Così la cosa è finita lì.

Però mi è sempre rimasta in mente questa idea di scrivere un qualcosa di seriale. Anche di non troppo impegnativo. Magari sì, perché no, anche sui social. Senza alcuna velleità artistica. Così, giusto per mettersi un po’ in gioco.

Alla fine l’ho fatto. Dopo circa dieci anni (anno più, anno meno).

E l’ho fatto in un impeto di egocentrismo, prendendo come argomento una serie di bizzarri avvenimenti che mi vedevano (mi vedono tutt’oggi – e, ahimè, mi vedranno in futuro) protagonista – e che possono essere riassunti così: di punto in bianco diventavo invisibile.

Ho iniziato a scrivere qualche post su Facebook, così, giusto per sgranchirmi un po’ le dita e tornare a scrivere qualcosa dopo tanti anni di nulla.

E, inaspettatamente, quei post non solo venivano letti, ma piacevano anche. Non scrivevo tutti i giorni, ma cercavo di mantenere una costanza settimanale, questo sì.

Un giorno, una ragazza che non avevo mai incontrato mi incrociò per strada e mi disse: “Ehi, io ti vedo! Ti sto vedendo! Non sei invisibile!”. Lo disse mentre camminava, senza fermarsi, indicandomi con il dito e passandomi affianco. Non ho mai saputo chi fosse, ma di certo aveva letto qualcosa su Facebook qualcosa sulla mia invisibilità.

Un’altro giorno era al bancone di un bar e di fianco a me c’era un signore che, sorridendo sotto i baffi mi disse: “Sto prendendo il caffè con l’uomo invisibile…” e mi fece l’occhiolino.

Per me era un’assoluta novità. All’epoca avevo pubblicato Il verso del coniglio, ma nessuno mi aveva mai fermato per strada. Certo, è successo solo due volte, ma è comunque il doppio di quanto mi fosse mai successo prima.

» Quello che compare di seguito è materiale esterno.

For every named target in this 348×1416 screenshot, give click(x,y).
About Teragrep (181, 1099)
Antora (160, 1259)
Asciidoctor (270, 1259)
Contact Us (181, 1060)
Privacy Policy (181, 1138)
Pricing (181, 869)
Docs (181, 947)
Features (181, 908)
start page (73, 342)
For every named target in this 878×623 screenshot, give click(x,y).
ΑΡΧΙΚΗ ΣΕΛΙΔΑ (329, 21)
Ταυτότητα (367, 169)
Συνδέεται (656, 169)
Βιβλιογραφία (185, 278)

Era la prima volta che mi cimentavo con la scrittura seriale su Facebook e i risultati, nel loro piccolo, sembravo così incoraggianti che decisi non solo di continuare, ma anche di raccogliere tutti quei frammenti di storie in un libro intitolato Scusa, non ti avevo visto.

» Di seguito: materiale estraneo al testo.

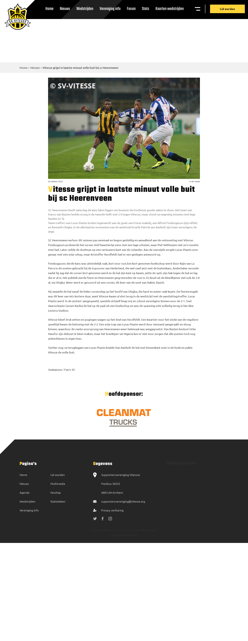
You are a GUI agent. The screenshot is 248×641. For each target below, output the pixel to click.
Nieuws (65, 8)
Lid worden (227, 9)
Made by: (115, 534)
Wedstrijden (84, 8)
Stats (145, 8)
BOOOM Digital (129, 534)
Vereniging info (110, 8)
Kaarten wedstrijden (169, 8)
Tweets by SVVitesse (181, 462)
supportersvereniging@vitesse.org (123, 501)
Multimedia (57, 483)
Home (49, 8)
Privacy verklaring (112, 510)
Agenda (24, 492)
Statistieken (57, 501)
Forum (131, 8)
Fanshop (55, 492)
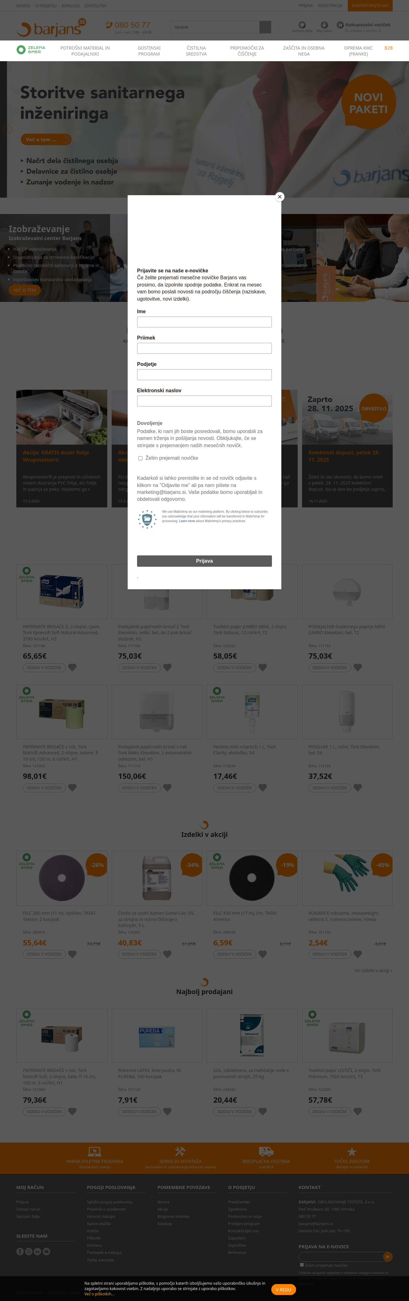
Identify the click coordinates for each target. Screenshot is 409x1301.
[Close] (279, 196)
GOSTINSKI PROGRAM (149, 51)
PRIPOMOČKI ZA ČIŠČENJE (247, 51)
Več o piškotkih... (99, 1294)
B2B (389, 48)
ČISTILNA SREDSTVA (196, 51)
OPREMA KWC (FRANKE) (358, 51)
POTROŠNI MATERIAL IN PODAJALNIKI (85, 51)
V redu (283, 1290)
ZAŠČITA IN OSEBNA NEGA (304, 51)
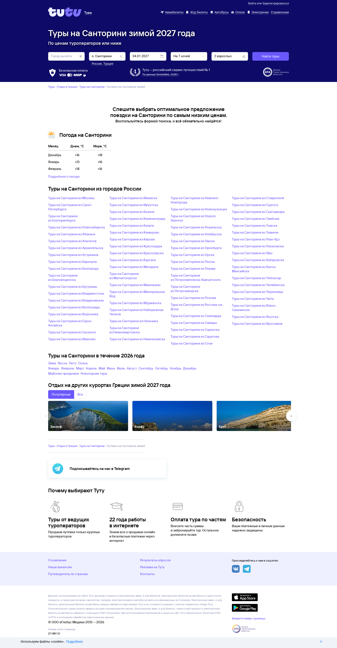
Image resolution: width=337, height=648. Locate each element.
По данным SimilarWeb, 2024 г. (160, 74)
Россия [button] (97, 63)
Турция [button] (108, 63)
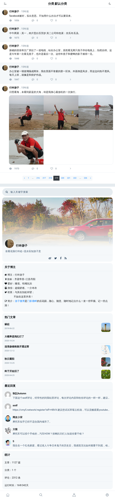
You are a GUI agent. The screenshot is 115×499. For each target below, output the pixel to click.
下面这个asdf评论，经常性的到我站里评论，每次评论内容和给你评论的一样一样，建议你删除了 (61, 397)
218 (50, 178)
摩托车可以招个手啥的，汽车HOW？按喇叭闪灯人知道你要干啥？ (48, 433)
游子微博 (20, 301)
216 (38, 178)
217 (44, 178)
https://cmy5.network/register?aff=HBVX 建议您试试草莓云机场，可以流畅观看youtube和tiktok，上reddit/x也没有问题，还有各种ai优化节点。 (61, 409)
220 (62, 178)
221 (68, 178)
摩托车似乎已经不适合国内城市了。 (32, 421)
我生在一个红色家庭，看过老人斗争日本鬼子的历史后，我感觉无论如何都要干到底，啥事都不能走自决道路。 (61, 445)
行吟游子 (14, 11)
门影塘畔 (32, 301)
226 (85, 178)
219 (56, 178)
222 (74, 178)
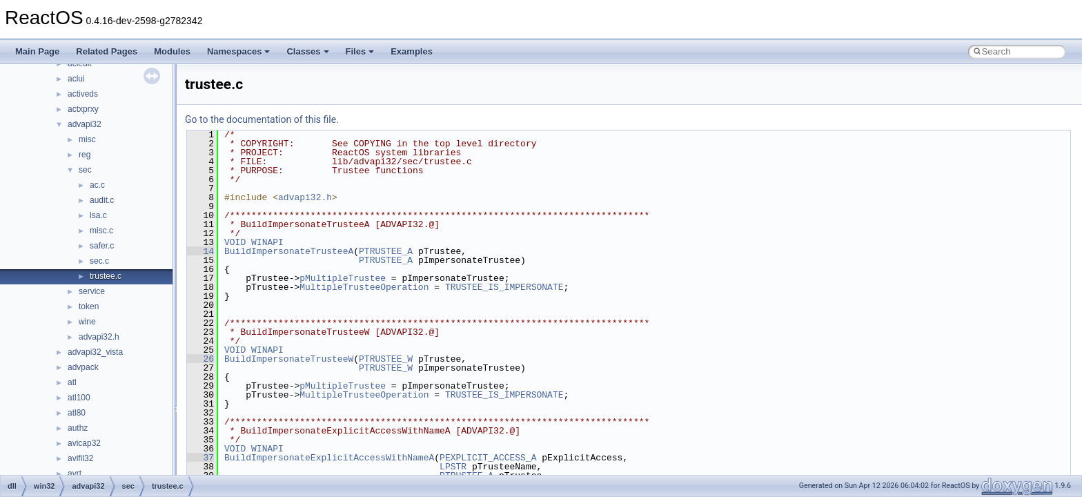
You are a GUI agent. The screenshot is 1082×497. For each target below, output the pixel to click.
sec (85, 170)
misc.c (101, 230)
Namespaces (238, 51)
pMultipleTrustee (342, 278)
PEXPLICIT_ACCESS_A (488, 457)
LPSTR (453, 466)
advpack (83, 367)
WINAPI (267, 242)
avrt (74, 473)
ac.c (97, 185)
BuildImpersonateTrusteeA (288, 251)
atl (72, 382)
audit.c (102, 200)
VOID (235, 242)
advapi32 (84, 124)
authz (78, 428)
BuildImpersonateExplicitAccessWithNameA (329, 457)
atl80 (77, 413)
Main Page (37, 51)
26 (200, 359)
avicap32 (84, 443)
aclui (76, 79)
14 (200, 251)
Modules (172, 51)
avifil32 (80, 458)
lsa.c (98, 215)
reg (84, 154)
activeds (83, 94)
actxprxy (83, 109)
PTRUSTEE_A (386, 251)
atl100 (79, 397)
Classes (307, 51)
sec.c (99, 261)
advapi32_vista (95, 352)
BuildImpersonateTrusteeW (288, 359)
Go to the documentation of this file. (262, 119)
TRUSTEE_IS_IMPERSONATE (504, 287)
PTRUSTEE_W (386, 359)
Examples (412, 51)
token (89, 306)
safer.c (102, 246)
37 (200, 457)
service (92, 291)
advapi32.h (99, 337)
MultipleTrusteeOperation (364, 287)
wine (87, 322)
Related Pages (106, 51)
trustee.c (105, 276)
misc (87, 139)
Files (360, 51)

Per conferire a quelle storiella una qualche dignità di stampa, ho affiancato loro un’appendice in cui raccontavo le vite invisibili di altre persone – persone che ci stanno accanto tutti i giorni, ma che, per un motivo o per l’altro, non vediamo o, semplicemente, non vogliamo vedere.

Il filo conduttore di tutto il libro, sempre in bilico tra comicità e dramma, quindi, era la disattenzione nei confronti degli altri.

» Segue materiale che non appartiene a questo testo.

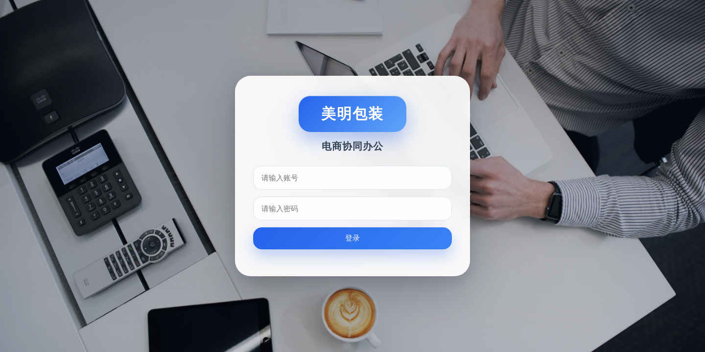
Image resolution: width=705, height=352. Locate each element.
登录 (352, 238)
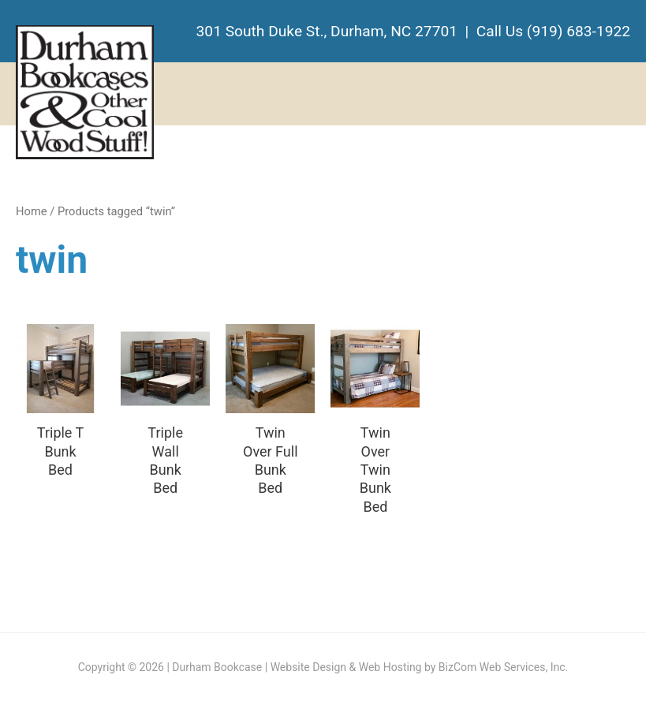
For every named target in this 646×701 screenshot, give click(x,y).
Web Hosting (390, 667)
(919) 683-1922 (578, 31)
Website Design (308, 667)
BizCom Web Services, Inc (502, 667)
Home (31, 211)
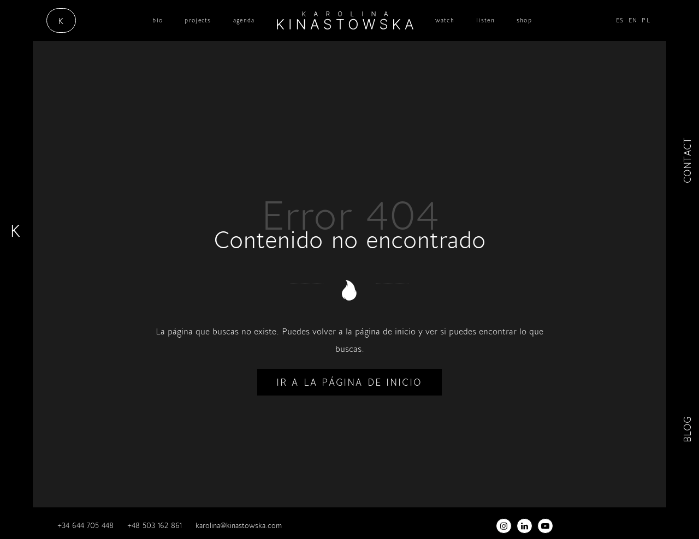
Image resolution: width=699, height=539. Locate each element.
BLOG (687, 430)
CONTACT (687, 160)
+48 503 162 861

Il libro, però, non è mai riuscito a bissare il modesto successo dei post su Facebook – ma era prevedibile.

Comunque, alla fine della fiera, il succo del discorso è questo: la scrittura seriale sui social va benissimo, è un’ottima palestra; ma non bisogna farsi abbagliare dal successo che se ne trae in termini di like e compagnia bella. Sì, è vero che ormai tanti editori sembrano pubblicare molti autori in base a queste metriche, ma si tratta di performance davvero grandi, difficilmente pareggiabili.

Ci sono tanti autori grandi scoperti grazie ai social, ma, detto sinceramente: davvero crediamo di poter essere noi tra quelli?